Game Theory - Contributing to a public good

Question

I have attempted to answer the question but I think I am trying to answer it in a very difficult way as the algebra gets messy and confusing.

If anyone could help me out it would be greatly appreciated.

Thanks in advance

Answer 1

You need use the fact that at equilibrium, neither player can improve her payoff by changing her contribution, so the derivative of the payoff with respect to the contribution must be $0$:

$$ \frac{\partial}{\partial c_i}\left(w+c_j+(w-c_i)(c_i+c_j)\right)=-(c_i+c_j)+(w-c_i)=w-c_j-2c_i=0\;. $$

Subtracting these two equations yields $c_1=c_2=c$, as expected, and then either of the equations becomes $w=3c$, so $c=w/3$.
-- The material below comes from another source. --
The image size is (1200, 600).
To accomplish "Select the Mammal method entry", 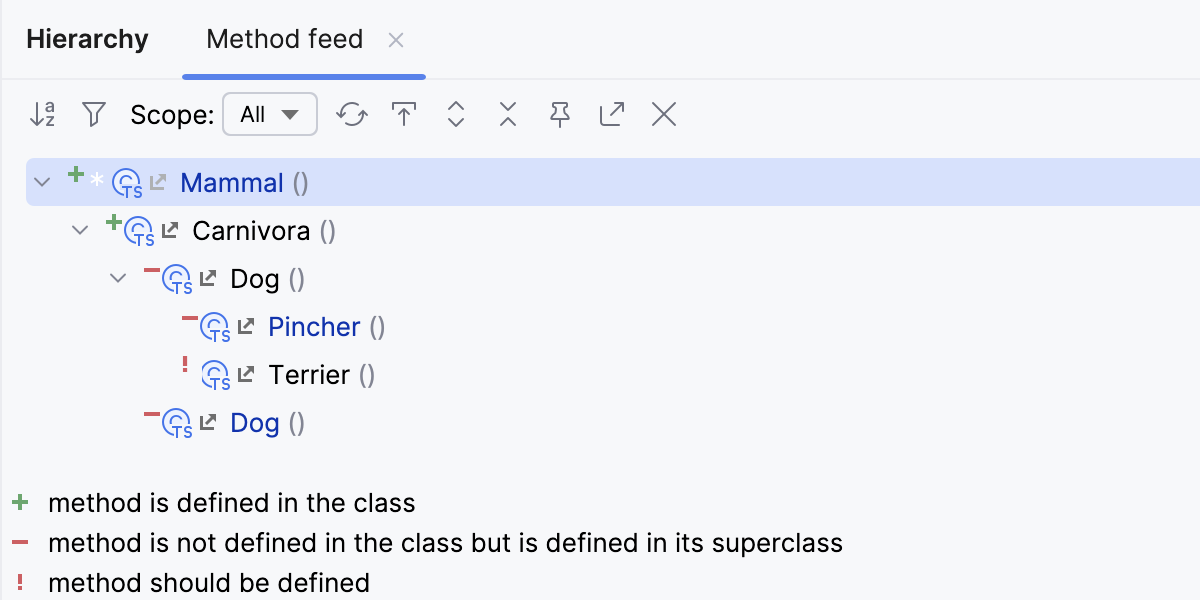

The corresponding payoff is

$$ w+\frac w3+\left(w-\frac w3\right)\left(\frac w3+\frac w3\right)=\frac43w+\frac49w^2\;. $$

The payoff for $c=w/2$ is

$$ w+\frac w2+\left(w-\frac w2\right)\left(\frac w2+\frac w2\right)=\frac32w+\frac12w^2\;, $$

so, as claimed, independent of $w$ that payoff is higher than the equilibrium payoff.